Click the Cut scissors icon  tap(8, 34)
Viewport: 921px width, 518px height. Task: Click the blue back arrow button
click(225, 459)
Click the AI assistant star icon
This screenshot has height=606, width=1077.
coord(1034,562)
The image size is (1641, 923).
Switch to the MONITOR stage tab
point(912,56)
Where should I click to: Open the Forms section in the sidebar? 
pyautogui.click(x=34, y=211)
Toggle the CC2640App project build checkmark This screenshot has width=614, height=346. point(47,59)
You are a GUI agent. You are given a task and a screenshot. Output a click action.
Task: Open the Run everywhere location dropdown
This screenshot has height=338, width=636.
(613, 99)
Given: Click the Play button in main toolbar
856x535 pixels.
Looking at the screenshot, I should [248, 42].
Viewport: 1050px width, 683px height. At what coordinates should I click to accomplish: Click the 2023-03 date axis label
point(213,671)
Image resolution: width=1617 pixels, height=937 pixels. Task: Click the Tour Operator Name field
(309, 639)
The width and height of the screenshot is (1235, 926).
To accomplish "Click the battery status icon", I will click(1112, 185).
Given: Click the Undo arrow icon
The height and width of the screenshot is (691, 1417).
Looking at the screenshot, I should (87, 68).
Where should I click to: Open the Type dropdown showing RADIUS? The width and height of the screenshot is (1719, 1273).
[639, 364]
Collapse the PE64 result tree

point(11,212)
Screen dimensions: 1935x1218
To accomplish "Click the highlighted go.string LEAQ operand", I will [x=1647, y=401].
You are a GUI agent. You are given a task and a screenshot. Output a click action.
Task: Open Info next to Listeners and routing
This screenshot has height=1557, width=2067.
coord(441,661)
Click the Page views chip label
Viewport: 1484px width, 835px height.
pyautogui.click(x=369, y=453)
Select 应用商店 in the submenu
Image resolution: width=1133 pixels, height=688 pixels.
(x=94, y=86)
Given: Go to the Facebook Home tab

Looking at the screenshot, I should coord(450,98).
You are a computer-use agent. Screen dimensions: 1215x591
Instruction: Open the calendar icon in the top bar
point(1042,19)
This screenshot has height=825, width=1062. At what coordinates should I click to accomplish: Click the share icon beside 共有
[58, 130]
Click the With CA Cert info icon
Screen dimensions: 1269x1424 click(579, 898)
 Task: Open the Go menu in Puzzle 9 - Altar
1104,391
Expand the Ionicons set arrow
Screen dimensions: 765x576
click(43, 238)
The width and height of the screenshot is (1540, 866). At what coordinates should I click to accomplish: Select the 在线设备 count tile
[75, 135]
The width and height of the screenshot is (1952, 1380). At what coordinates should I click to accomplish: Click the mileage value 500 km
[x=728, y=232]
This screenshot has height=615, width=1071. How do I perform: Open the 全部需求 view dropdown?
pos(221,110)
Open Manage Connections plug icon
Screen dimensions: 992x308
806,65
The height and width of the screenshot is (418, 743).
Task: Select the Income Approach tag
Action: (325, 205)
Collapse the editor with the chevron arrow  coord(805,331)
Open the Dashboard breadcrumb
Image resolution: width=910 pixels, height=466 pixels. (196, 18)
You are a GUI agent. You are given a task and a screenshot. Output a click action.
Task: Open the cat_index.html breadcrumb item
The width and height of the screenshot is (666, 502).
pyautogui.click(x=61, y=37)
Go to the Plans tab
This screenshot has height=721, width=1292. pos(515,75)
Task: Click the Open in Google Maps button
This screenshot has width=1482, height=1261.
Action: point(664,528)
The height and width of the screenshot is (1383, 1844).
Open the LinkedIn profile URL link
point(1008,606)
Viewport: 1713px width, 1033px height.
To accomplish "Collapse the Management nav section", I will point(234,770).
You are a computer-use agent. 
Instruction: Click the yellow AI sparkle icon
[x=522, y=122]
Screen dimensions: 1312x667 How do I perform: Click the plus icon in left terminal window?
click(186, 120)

■ Exercise: All that is wanted is an exact copy of the lines from the line holding "Go to the Plans tab" through the end of the material above, including both.

■ Task answer:
Go to the Plans tab
This screenshot has height=721, width=1292. pos(515,75)
Task: Click the Open in Google Maps button
This screenshot has width=1482, height=1261.
Action: point(664,528)
The height and width of the screenshot is (1383, 1844).
Open the LinkedIn profile URL link
point(1008,606)
Viewport: 1713px width, 1033px height.
To accomplish "Collapse the Management nav section", I will point(234,770).
You are a computer-use agent. 
Instruction: Click the yellow AI sparkle icon
[x=522, y=122]
Screen dimensions: 1312x667 How do I perform: Click the plus icon in left terminal window?
click(186, 120)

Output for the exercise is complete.